The shame is, Yu Dao is actually a neat setting with lots of interesting concepts. There's Fire-citizen earthbenders like Kori, the girls who became Air Acolytes being serious about living out the Air Nomad's philosophy, the colonists who joined the Freedom Fighters in protesting Yu Dao's continued existence, Toph's students, the racist firebender teacher whose school Toph takes over. There's also how some colonists, like Kori, are fiercely loyal Fire Nation citizens despite the colonists being referred to disdainfully by their countrymen in the cartoon. Or how Yu Dao is famous for its steel, and all we see them make are weapons — implying the city is rich because of arms dealing during the war.

The potential for a good story was there, it just either wasn't developed or was lost due to lack of focus. Overall? A lackluster sequel.

Korval Since: Jan, 2001
02/05/2013 00:00:00

I don't think the story is saying that the Fire Nation was right to attack them. It's more simply accepting the fact that the attack and colonization happened, and you can't just "Ctrl-Z" that. It's not fair to the people who are living here now to force that on them. Everyone who started the war is dead and buried.
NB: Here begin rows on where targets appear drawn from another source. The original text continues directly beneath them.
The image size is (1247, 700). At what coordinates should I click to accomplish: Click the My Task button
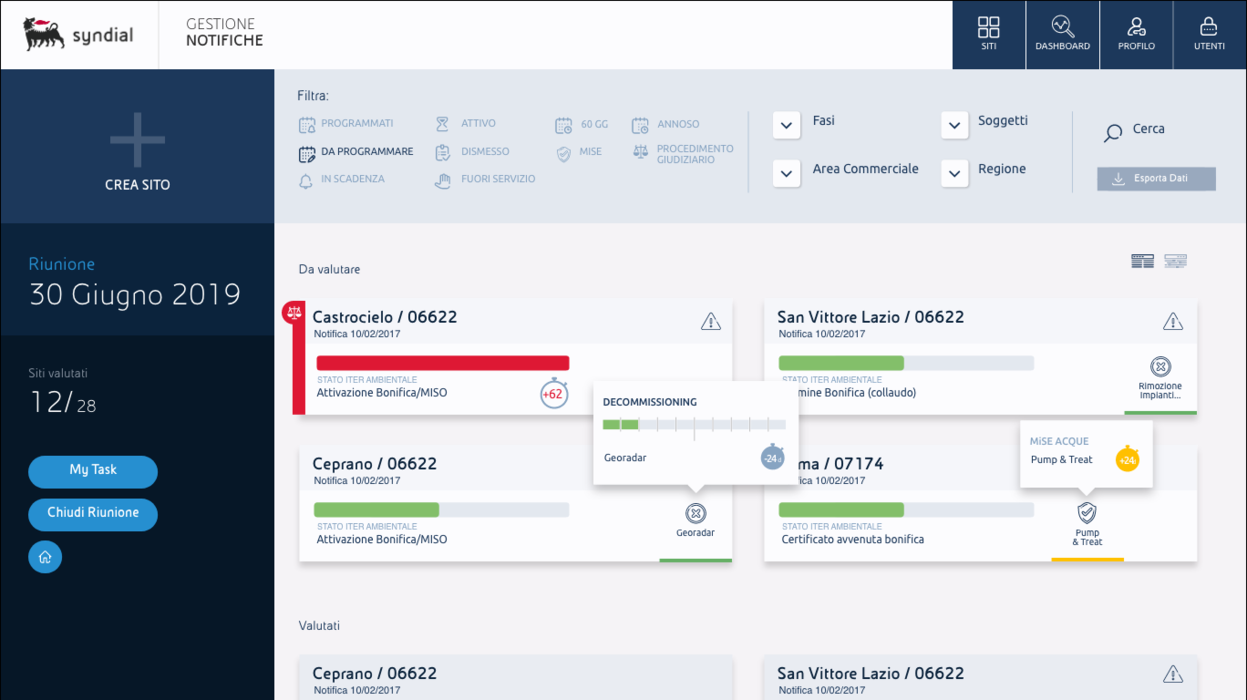[93, 471]
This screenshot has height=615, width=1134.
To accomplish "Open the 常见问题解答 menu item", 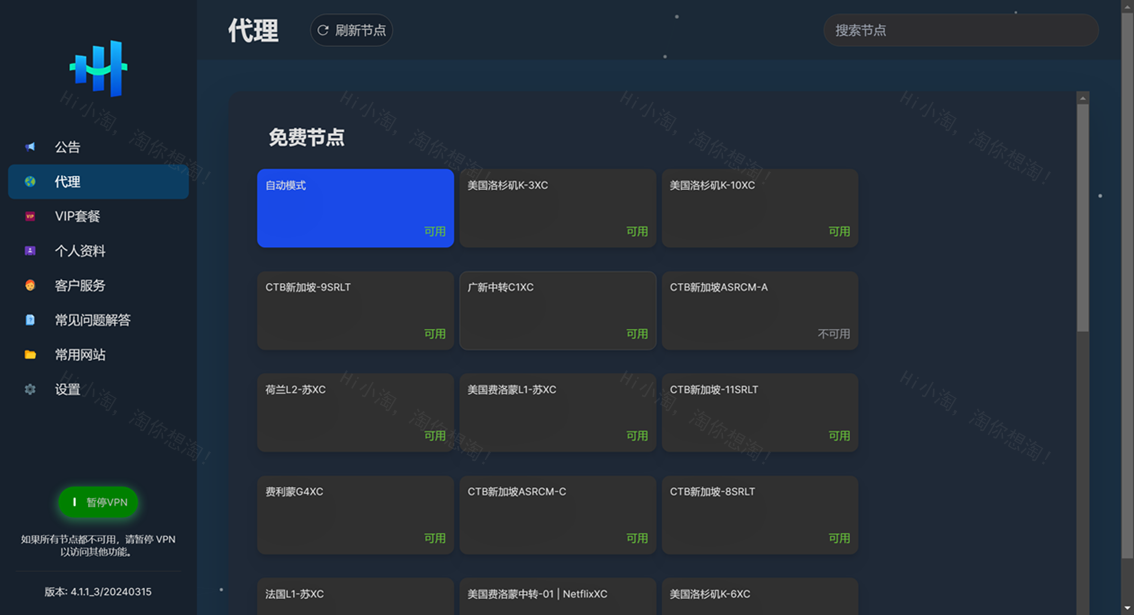I will [93, 320].
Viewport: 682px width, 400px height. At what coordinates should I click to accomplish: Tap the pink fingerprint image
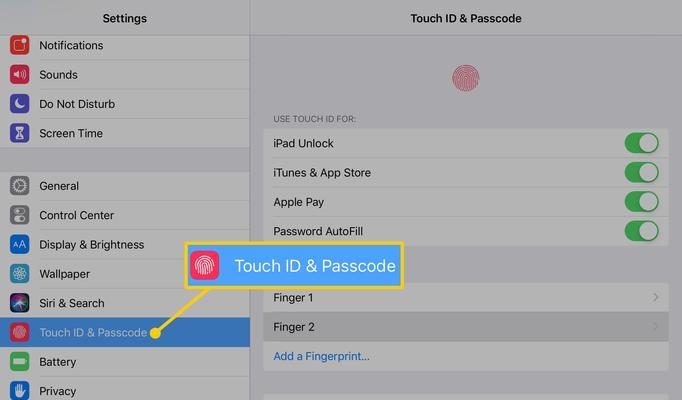(x=465, y=78)
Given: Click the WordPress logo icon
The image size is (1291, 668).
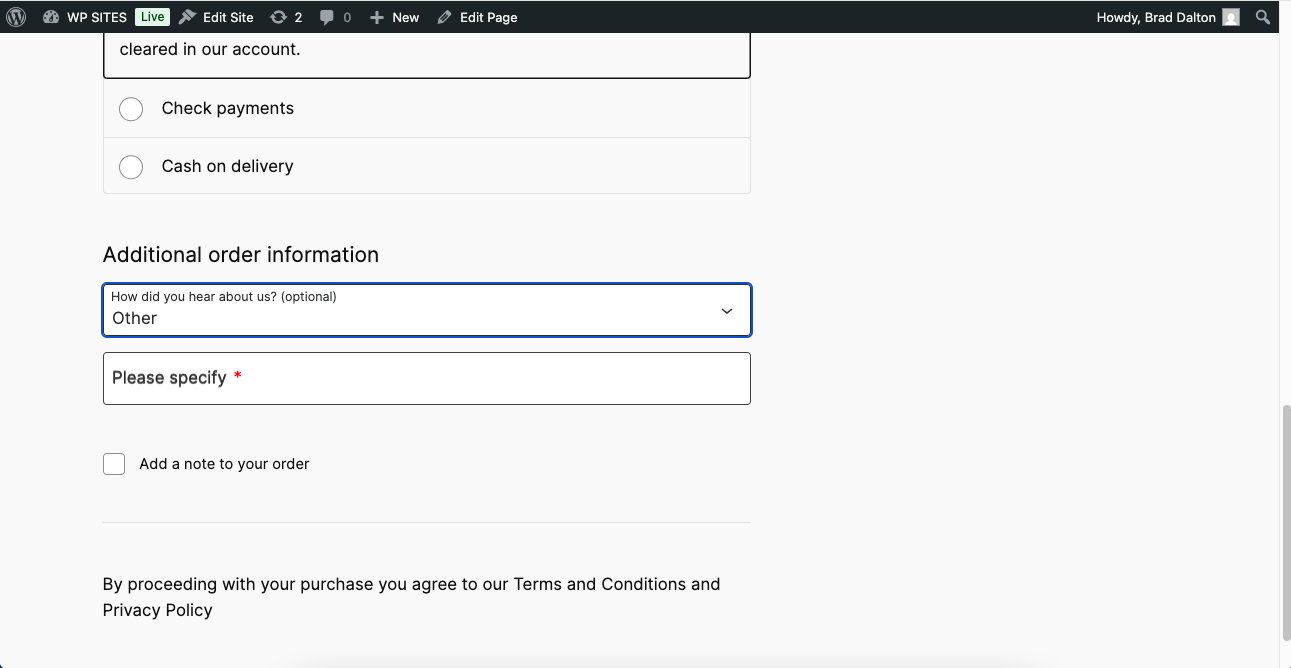Looking at the screenshot, I should tap(16, 17).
We have to confront this situation starting now, and we have to do what is in the best interest of these people here today.

The fact is, separating those people against their will is functionally no less wrong than Sozin forcing their forefathers to live together against their will. Two wrongs don't make a right.

fenrisulfur Since: Nov, 2010
02/05/2013 00:00:00

I agree with Korval. Nobody says Sozin was right, they just ask why is it different now to tell them to leave. If it were pro white man's burden, the Fire Nation would take over Yu Dao, or the Earth Kingdom would take over Yu Dao, as both cases involve one culture sublimates the other.

illegitematus non carborundum est
Sikon Since: Jan, 2001
10/26/2013 00:00:00

Yes, what Korval said was the message I got from the story.

gk3389127 Since: Jan, 2014
03/03/2017 00:00:00

Not to beat a dead horse, but I think the prior comments hit it on the nail. The series acknowledges in full that it wasn\'t right for Sozin to settle there in the first place, but you can\'t just go to the other extreme and scoop these people out of their homes either.